• [EXERCISE INSTRUCTIONS]
Every line of the data that includes "Given" should be copied out.

#### EXCERPTED DATA

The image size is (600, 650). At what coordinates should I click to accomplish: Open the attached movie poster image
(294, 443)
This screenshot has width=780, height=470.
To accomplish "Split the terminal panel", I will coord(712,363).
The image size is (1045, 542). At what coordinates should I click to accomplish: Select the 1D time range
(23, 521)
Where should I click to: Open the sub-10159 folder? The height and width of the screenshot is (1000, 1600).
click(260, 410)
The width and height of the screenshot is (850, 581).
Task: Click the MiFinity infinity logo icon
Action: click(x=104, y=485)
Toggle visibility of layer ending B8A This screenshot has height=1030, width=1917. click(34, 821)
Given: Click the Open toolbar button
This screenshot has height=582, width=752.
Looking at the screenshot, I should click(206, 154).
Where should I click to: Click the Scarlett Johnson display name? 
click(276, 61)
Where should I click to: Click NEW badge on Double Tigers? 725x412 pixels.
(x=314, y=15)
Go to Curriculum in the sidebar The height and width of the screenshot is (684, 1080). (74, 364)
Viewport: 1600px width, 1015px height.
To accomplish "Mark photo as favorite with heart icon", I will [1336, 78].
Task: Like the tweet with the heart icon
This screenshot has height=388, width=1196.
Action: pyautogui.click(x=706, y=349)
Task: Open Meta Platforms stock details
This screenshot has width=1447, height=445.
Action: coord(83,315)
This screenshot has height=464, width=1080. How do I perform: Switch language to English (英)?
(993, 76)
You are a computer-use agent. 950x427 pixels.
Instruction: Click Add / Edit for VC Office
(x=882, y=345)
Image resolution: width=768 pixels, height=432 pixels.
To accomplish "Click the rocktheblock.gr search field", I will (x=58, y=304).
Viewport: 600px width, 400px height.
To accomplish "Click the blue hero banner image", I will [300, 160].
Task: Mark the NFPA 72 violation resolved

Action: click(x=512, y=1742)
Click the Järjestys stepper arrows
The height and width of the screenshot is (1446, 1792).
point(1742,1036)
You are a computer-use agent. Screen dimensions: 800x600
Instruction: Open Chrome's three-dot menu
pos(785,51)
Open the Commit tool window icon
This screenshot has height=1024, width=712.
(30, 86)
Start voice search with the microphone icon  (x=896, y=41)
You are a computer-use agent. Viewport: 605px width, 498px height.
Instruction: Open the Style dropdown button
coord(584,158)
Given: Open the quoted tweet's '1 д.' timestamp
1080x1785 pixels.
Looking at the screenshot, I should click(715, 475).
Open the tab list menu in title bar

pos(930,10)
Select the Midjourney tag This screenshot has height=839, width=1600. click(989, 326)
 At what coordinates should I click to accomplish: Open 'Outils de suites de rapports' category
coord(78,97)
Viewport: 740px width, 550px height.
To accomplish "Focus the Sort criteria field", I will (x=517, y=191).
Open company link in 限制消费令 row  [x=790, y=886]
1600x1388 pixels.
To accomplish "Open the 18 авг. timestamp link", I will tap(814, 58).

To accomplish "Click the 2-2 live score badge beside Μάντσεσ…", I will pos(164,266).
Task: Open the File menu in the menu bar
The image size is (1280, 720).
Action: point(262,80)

########

• [EXERCISE RESPONSE]
Given: Click the Open toolbar button
Given: Open the quoted tweet's '1 д.' timestamp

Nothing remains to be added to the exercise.